Each year, a class including one posthumous and two living honorees are selected. For 2026, those individuals are the late Richard Jay "Rick" Corman (1955-2013), R. Lawrence "Larry" McCaffrey and Mike Smith.
ASLRRA created the Hall of Fame in 2020 to recognize short-line visionaries and stars who — through their dedication, commitment and achievement — best exemplify the qualities of innovation, entrepreneurialism, perseverance and service that have advanced the short-line railroad industry, ASLRRA officials said in a press release.
Born in Nicholasville, Kentucky, Corman's professional journey began in 1973, just after graduating from high school. With a rented backhoe and a dump truck, he founded R. J. Corman Construction Co. Eventually, his company expanded to work under contract with Class Is and short lines. After the passage of the Staggers Act of 1980, he acquired his first short line, the Bardstown Line, in 1987. This move marked the birth of R. J. Corman Railroad Co., which now owns 19 short lines stretching over 1,400 miles.

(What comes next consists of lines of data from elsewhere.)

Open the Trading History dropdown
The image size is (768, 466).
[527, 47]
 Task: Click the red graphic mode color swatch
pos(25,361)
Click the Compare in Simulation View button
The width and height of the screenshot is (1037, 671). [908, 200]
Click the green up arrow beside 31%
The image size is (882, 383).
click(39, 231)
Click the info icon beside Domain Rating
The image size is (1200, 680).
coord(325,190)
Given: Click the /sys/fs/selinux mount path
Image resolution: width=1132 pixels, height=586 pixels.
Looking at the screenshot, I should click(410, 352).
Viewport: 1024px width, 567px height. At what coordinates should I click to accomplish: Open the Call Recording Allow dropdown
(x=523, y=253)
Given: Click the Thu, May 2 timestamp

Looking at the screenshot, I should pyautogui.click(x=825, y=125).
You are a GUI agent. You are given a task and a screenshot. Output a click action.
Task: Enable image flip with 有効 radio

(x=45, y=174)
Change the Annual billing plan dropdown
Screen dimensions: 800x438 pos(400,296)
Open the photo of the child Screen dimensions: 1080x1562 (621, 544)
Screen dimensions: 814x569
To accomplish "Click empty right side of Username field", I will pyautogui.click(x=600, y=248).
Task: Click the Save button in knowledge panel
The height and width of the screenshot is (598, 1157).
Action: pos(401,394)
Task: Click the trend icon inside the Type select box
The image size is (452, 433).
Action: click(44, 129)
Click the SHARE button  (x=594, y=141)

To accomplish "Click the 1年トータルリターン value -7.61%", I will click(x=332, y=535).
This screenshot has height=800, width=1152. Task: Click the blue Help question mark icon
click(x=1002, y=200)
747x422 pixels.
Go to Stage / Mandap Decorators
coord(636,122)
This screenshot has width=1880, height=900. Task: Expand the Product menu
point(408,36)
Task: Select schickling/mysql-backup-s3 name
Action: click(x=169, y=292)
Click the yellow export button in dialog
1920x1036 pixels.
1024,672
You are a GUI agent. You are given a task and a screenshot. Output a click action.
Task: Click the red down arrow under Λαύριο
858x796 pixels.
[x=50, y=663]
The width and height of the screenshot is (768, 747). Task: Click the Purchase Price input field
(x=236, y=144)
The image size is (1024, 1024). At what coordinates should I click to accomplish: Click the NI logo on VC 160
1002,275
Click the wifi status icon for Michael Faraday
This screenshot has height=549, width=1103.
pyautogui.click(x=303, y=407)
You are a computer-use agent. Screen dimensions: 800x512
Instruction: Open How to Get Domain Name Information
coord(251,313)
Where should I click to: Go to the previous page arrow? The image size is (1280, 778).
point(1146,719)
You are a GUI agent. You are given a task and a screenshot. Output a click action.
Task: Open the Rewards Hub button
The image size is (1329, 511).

Corman’s business model became a prime example of the short-line railroad industry’s vital role in America’s infrastructure, ASLRRA officials said.
To learn more about Corman, read the association's profile of him here.
McCaffrey wrote the book on how to create and manage a short line, publishing "Starting a Short Line" in 1983 with his law partner, Peter Gilbertson. In the early years of his law practice, focused on seeking restructuring financing through U.S. Department of Transportation programs, a breakthrough came with an Interstate Commerce Commission decision for one of McCaffrey’s clients. The decision created a policy that opened the door to sales of rail lines by Class Is to noncarriers, which thereby became new railroads. From there, the short-line industry blossomed with new railroads, resulting in among other things the transformation of the American Short Line Railroad Association (ASLRA) into ASLRRA.
To read more about McCaffrey, read his ASLRRA Hall of Fame bio here.
President of Finger Lakes Railway, Smith today is an expert at sharing the short-line industry’s story, according to ASLRRA. A job as an operating management trainee with Penn Central Transportation Co. after graduation from Amherst College set him on a career path that has lasted over half a century. After Penn Central, Smith worked as a marketing manager at the Canadian Pacific Railway in Montreal and later the Boston & Maine Railroad. At the Boston & Maine, as the vice president of marketing and sales, he was part of the team that brought the railroad out of bankruptcy. In 1990, Smith and others took over a nearly defunct 118-mile railroad in the Finger Lakes region of New York. Smith and the FGLK team secured Finger Lakes’ transformation into a vital property.